A: Everywhere. The food tech sector is so diverse. If you look at cybersecurity, they come from specific intelligence units in the military. It doesn’t work like that in food tech in Israel. We source the IP and science from specific research institutes, but the entrepreneurs themselves, we get them from everywhere. We get them from previous entrepreneurs of biotech companies, medical technologies, or food companies.
J: They come from everywhere but what are the characteristics that they share? When you’re thinking about building a community of food tech startups here, what are you looking for?
A: You don’t stumble upon foodtech. It’s not something that you do because it was there, you have to want it. And you typically want it because you feel that this is something that can change the world for the better. All of the CEOs and founders of those companies are passionate like that and this is what makes them unique.
J: With the Kitchen’s access and view of the food tech community as a whole, what is it that you think that founders here really need? What kind of resources do you hope will become more accessible in the coming years?
A: You’re touching a very hot point, because we’ve been talking about those issues for the past three years. If you’re a food startup in the US, you’ll come up with the idea, you will go to a research center, and they will help you develop it. In Israel, you cannot outsource the development or the manufacturing.There’s a lot of infrastructure that is missing. And we’re working on that. Not the Kitchen specifically, but the Israeli community with some support from the government. Every startup in precision fermentation has to buy some equipment and there’s a movement to set up a precision fermentation center, which will be like cloud computing but for precision fermentation. You can do the very small scale in your lab and when you go up one notch to bigger fermenters, you will be able to lease and not buy.
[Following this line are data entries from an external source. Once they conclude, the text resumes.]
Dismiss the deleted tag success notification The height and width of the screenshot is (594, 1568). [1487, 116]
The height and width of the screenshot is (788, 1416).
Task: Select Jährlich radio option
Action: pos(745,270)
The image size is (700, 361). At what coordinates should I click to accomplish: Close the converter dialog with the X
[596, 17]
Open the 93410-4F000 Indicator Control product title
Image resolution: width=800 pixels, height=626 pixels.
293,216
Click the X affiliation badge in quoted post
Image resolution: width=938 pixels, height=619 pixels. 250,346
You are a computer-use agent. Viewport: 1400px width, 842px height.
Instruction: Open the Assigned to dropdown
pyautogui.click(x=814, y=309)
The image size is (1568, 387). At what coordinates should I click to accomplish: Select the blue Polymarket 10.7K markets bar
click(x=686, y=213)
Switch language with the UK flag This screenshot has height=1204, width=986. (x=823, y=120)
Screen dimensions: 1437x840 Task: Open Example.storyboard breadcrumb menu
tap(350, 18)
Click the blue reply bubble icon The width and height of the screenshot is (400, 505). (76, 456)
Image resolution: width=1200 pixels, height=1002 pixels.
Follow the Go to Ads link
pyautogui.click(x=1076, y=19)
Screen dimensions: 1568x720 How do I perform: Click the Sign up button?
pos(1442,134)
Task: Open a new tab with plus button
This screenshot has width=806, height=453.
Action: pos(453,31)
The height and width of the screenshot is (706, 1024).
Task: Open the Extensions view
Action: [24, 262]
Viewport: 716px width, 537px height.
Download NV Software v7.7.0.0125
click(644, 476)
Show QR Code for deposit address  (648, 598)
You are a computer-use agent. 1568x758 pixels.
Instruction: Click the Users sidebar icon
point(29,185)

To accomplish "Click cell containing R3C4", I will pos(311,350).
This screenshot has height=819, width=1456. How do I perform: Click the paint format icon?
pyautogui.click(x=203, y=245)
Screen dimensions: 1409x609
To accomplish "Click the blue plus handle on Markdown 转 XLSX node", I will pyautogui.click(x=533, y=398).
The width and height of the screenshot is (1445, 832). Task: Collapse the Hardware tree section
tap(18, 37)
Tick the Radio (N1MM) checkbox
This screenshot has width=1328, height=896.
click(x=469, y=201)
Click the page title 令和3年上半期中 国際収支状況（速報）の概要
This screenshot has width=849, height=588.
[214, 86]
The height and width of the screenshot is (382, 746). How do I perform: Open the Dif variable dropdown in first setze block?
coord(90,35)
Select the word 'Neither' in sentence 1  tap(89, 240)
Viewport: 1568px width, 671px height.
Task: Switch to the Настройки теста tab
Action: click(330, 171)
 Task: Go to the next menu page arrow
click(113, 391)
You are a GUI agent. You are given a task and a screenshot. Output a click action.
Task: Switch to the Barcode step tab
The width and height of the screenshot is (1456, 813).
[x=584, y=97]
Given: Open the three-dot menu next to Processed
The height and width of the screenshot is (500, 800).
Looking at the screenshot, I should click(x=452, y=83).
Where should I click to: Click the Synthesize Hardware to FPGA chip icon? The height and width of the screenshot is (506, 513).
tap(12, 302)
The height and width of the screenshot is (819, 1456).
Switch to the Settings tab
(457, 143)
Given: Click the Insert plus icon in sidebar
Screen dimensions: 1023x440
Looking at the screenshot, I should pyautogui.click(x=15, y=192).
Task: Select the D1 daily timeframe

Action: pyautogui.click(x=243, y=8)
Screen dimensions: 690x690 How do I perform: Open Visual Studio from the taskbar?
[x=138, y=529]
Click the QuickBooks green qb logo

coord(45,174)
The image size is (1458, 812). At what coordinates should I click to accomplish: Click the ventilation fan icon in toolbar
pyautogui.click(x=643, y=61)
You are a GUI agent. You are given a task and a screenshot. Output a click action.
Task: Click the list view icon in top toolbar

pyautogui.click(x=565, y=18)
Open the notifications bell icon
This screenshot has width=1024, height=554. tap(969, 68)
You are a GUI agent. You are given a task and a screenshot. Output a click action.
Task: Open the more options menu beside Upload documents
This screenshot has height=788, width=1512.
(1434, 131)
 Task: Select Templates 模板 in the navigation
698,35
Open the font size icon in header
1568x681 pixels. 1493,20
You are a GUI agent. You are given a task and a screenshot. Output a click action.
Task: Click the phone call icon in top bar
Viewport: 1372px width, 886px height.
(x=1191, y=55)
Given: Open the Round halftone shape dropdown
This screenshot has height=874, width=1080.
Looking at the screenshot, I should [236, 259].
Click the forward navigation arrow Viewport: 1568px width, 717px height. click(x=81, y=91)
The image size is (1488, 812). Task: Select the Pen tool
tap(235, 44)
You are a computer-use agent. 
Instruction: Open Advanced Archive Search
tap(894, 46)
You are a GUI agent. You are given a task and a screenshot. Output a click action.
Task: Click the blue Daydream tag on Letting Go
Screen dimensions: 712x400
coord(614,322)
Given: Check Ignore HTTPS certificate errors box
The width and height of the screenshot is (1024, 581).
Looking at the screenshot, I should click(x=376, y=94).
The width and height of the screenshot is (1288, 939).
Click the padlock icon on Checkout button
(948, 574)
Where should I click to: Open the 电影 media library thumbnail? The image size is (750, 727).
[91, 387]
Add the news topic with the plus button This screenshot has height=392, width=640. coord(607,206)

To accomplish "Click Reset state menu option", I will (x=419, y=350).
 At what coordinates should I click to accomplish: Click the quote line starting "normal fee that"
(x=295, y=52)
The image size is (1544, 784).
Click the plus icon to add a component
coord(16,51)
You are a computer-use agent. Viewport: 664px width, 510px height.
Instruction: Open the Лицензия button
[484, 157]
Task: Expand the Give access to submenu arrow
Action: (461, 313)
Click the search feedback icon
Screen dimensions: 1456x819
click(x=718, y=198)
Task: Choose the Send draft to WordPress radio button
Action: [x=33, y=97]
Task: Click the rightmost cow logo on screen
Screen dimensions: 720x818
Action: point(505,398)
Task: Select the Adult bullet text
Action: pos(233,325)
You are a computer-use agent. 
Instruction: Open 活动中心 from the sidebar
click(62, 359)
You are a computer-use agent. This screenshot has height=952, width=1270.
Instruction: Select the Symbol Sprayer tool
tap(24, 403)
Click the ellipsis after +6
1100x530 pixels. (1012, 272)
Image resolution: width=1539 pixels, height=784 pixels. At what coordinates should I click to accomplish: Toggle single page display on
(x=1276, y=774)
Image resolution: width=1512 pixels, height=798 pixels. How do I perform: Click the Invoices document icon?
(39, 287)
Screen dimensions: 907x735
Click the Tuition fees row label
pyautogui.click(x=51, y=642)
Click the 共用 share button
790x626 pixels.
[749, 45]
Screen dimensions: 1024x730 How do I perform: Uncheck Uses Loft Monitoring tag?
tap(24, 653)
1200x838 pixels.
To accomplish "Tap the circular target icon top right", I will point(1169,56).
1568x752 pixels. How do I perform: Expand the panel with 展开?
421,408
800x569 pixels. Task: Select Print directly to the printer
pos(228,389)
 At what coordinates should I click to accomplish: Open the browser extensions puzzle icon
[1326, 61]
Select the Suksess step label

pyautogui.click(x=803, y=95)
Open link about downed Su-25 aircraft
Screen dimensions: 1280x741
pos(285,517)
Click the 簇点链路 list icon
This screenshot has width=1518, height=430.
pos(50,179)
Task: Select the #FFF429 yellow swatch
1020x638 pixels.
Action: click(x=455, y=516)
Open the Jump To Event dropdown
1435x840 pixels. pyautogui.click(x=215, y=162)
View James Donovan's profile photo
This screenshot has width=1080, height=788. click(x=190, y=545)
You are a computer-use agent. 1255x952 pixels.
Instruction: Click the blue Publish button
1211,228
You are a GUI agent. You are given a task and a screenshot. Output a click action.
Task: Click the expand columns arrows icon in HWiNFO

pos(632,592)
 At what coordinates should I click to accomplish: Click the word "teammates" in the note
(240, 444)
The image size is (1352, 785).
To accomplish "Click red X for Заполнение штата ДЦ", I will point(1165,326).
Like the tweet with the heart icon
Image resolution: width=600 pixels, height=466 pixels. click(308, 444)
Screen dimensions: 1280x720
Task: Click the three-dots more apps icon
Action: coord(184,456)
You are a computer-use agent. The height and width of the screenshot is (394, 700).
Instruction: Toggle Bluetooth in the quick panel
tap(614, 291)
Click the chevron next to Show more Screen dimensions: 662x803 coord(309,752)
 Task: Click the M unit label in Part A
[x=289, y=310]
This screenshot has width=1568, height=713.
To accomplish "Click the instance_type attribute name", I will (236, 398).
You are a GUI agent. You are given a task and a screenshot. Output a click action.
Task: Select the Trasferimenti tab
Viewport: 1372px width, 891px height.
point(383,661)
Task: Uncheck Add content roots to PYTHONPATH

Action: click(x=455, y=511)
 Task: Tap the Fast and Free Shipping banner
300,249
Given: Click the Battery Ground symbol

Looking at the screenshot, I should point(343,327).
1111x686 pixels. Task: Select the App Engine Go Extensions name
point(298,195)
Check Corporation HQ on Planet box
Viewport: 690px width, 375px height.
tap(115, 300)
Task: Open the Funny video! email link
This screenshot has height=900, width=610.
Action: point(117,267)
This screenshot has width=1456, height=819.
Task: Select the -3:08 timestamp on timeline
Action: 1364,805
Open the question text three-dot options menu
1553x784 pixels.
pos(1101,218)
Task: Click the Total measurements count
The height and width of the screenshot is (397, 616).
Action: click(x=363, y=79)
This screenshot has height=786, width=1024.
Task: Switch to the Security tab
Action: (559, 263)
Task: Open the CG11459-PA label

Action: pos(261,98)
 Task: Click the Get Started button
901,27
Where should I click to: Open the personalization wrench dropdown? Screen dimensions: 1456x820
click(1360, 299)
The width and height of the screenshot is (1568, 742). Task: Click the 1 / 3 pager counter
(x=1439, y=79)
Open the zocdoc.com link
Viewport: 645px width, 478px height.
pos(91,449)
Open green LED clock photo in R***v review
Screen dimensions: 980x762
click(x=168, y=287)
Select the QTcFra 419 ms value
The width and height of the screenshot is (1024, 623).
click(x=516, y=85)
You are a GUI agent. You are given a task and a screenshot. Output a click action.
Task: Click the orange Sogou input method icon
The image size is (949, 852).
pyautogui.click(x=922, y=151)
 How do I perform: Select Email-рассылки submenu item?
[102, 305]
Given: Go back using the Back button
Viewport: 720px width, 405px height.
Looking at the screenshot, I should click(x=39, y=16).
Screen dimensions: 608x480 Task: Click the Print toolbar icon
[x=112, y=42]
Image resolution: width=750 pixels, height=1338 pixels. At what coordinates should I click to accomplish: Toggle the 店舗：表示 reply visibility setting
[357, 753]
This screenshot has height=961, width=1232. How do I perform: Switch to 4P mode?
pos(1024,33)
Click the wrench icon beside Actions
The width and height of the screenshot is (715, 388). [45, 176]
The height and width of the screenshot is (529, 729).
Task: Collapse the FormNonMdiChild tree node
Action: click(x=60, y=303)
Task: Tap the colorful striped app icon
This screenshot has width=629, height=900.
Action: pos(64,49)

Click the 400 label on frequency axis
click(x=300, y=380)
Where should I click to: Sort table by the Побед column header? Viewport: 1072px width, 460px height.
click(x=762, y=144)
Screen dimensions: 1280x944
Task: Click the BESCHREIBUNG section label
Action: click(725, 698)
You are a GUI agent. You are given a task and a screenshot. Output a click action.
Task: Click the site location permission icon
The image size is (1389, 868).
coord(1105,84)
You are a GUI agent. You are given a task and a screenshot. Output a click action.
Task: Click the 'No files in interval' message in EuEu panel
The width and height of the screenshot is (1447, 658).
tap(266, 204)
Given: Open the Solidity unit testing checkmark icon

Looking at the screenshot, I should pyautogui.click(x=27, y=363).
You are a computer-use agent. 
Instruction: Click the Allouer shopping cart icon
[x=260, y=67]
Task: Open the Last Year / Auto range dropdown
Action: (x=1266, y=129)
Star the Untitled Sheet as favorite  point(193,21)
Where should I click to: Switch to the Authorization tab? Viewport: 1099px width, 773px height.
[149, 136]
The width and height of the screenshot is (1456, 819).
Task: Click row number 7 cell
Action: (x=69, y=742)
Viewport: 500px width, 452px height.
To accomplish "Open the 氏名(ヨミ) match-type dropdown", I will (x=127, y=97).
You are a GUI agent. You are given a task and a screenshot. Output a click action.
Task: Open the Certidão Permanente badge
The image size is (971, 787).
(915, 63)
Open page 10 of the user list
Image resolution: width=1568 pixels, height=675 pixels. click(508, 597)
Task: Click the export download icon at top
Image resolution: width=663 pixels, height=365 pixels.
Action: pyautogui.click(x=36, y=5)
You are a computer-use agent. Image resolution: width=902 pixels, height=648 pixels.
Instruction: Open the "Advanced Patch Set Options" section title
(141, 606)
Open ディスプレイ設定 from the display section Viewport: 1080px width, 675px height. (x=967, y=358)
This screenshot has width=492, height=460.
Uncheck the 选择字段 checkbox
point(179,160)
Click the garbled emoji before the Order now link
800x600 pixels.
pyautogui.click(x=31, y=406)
J: This is interesting because food tech is a very capital intensive industry compared to software.
A: Software used to be capital intensive, because you used to have to own your own servers, until AWS and Amazon invented web services. And suddenly, it didn’t have to be so capital intensive because you can have everything on the cloud. 10-15 years ago, it wasn’t like that. This is now also changing in food tech.
J:Ultimately, the goal of food tech is to change the way people eat which requires a big behavioral change, even if the technology is there. How would you say the consumers here in Israel have been reacting to things like cultivated meat?
A: I can’t really say because no cultivated meat product has been launched in Israel yet. We’re hoping the first ones will be launched by the end of this year. I can tell you that Israel is very fast to adopt new trends and technologies and it’s very plant based. I expect those new technologies to be very well accepted. Although the market is small, it’s gonna be a very good test market for every new product. We have a lot of chefs that are extremely interested in what’s happening in food tech because they want to incorporate the new technologies into their menus. It wasn’t like that, three-four years ago but now the culinary world and the food tech worlds are getting closer together.
J: Cultivated seafood was one of the theses the Kitchen had that resulted in Wandafish and Forsea. Clean packaging and reduced sugar have also been themes among the Kitchen’s portfolio. My final question is, as you’re thinking about the trends and new theses to follow, what technology are you hoping to see?
A: One of the main things we are hoping to find is technologies that will enable sophisticated technologies like precision fermentation and cell cultivation to produce products that will be affordable. Because today those technologies are expensive and they produce expensive products. Cultivated steak will probably be more expensive than a regular store-bought animal based one because the meat industry is good at creating affordable products at mass scale. It’s very difficult to compete. The companies that are creating cultivated meat are very close to market but they have premium prices. So we’re looking for the technologies to enable them to reduce costs, to reduce price, to be more efficient, and to bring the gospel to the people.